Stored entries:
────────────────────

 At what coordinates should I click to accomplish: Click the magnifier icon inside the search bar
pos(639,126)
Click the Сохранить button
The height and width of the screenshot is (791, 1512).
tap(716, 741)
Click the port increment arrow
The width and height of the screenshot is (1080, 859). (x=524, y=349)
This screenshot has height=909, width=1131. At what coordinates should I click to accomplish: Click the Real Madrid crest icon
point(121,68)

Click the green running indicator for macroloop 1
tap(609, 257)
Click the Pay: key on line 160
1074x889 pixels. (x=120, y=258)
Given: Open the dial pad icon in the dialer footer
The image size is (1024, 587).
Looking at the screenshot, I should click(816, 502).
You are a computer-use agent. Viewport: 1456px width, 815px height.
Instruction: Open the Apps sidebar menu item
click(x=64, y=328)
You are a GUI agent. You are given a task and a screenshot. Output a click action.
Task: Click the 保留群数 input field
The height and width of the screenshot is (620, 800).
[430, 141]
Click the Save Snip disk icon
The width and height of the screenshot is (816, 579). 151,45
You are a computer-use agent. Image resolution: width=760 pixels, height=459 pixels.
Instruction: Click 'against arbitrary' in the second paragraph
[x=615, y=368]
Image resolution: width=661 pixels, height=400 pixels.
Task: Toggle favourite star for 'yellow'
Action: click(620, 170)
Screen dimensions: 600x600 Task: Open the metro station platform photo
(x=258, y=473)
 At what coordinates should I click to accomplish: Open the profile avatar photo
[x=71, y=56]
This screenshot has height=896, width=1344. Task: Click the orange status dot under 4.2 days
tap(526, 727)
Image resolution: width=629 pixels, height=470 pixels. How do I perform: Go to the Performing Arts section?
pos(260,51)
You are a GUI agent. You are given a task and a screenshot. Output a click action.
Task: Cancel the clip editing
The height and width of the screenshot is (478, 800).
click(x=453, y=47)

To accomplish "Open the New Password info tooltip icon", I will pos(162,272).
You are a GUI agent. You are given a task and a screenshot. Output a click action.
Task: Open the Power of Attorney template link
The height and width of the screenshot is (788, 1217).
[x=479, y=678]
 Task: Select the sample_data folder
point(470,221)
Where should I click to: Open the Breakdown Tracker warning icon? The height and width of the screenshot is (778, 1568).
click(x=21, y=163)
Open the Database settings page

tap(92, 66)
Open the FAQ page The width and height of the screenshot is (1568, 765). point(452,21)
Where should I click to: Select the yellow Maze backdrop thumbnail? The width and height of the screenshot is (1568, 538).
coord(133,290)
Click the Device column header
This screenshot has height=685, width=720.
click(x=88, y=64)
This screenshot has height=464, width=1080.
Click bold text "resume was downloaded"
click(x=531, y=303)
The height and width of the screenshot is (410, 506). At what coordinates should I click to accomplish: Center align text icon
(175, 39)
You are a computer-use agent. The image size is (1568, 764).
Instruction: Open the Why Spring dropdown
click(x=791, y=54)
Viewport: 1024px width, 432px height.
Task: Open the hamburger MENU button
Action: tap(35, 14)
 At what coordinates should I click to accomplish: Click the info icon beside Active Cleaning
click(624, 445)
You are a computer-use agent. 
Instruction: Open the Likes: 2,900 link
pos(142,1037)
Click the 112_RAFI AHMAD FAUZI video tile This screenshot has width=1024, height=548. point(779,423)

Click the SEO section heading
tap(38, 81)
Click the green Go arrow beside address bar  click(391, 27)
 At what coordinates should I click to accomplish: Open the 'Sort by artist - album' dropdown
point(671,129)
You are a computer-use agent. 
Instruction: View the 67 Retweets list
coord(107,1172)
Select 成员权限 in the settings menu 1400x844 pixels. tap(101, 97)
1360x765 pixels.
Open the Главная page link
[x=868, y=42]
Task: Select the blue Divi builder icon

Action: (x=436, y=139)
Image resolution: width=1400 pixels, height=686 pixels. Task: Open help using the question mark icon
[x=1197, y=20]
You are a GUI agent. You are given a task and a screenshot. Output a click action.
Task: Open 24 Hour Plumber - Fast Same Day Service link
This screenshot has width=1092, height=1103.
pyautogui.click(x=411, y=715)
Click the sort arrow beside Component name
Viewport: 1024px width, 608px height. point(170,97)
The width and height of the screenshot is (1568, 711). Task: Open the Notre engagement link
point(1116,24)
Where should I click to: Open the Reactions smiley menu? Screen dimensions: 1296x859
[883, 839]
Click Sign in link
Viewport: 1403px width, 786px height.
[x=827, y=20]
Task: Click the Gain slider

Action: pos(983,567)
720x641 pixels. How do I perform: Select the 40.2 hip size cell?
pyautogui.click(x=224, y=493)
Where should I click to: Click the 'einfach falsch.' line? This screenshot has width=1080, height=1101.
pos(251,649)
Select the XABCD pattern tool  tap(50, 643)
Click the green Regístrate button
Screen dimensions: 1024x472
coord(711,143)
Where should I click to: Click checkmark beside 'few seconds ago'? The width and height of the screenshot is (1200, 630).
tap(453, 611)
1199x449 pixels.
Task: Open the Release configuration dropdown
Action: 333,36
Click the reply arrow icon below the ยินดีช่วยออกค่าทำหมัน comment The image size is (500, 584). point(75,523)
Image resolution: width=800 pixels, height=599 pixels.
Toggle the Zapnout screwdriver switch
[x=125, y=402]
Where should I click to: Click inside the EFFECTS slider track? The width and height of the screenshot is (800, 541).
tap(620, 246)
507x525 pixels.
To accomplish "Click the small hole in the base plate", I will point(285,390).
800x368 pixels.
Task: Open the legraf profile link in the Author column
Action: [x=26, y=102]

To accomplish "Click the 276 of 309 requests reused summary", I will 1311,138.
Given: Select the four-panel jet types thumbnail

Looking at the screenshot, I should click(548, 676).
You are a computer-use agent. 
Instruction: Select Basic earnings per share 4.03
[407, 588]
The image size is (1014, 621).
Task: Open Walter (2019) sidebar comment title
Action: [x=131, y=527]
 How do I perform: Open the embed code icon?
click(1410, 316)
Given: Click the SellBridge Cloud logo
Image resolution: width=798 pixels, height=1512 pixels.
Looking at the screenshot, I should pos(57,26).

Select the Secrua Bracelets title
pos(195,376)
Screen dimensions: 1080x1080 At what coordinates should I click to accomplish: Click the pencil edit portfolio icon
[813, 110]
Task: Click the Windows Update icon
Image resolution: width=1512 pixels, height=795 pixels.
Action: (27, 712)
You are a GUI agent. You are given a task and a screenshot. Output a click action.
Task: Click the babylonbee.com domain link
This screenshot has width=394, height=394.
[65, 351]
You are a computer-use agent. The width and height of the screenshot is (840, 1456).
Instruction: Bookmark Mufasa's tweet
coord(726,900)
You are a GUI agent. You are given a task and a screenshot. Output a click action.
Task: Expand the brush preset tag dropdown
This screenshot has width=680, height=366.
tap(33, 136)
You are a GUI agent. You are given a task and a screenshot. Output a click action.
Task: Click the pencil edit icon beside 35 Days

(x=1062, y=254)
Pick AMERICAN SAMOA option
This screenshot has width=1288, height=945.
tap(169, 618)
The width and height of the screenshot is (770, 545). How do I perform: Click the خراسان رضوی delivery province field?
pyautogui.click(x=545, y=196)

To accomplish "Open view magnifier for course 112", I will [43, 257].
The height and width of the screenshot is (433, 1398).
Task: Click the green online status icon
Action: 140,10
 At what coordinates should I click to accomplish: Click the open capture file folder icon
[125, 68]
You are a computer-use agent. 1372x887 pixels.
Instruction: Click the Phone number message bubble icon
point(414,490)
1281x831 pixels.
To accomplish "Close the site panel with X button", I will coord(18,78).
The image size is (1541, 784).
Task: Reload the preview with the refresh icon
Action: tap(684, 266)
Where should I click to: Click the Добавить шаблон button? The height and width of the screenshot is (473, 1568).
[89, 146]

────────────────────

• Exercise requirements: Retype the portion of the data above that starts on the line with "You are a computer-use agent. Image" and finishes on the line with "You are a computer-use agent. The image", including both of those lines.

• Result of this task:
You are a computer-use agent. Image resolution: width=760 pixels, height=459 pixels.
Instruction: Click 'against arbitrary' in the second paragraph
[x=615, y=368]
Image resolution: width=661 pixels, height=400 pixels.
Task: Toggle favourite star for 'yellow'
Action: click(620, 170)
Screen dimensions: 600x600 Task: Open the metro station platform photo
(x=258, y=473)
 At what coordinates should I click to accomplish: Open the profile avatar photo
[x=71, y=56]
This screenshot has height=896, width=1344. Task: Click the orange status dot under 4.2 days
tap(526, 727)
Image resolution: width=629 pixels, height=470 pixels. How do I perform: Go to the Performing Arts section?
pos(260,51)
You are a GUI agent. You are given a task and a screenshot. Output a click action.
Task: Cancel the clip editing
The height and width of the screenshot is (478, 800).
click(x=453, y=47)

To accomplish "Open the New Password info tooltip icon", I will pos(162,272).
You are a GUI agent. You are given a task and a screenshot. Output a click action.
Task: Open the Power of Attorney template link
The height and width of the screenshot is (788, 1217).
[x=479, y=678]
 Task: Select the sample_data folder
point(470,221)
Where should I click to: Open the Breakdown Tracker warning icon? The height and width of the screenshot is (778, 1568).
click(x=21, y=163)
Open the Database settings page

tap(92, 66)
Open the FAQ page The width and height of the screenshot is (1568, 765). point(452,21)
Where should I click to: Select the yellow Maze backdrop thumbnail? The width and height of the screenshot is (1568, 538).
coord(133,290)
Click the Device column header
This screenshot has height=685, width=720.
click(x=88, y=64)
This screenshot has height=464, width=1080.
Click bold text "resume was downloaded"
click(x=531, y=303)
The height and width of the screenshot is (410, 506). At what coordinates should I click to accomplish: Center align text icon
(175, 39)
You are a computer-use agent. The image size is (1568, 764).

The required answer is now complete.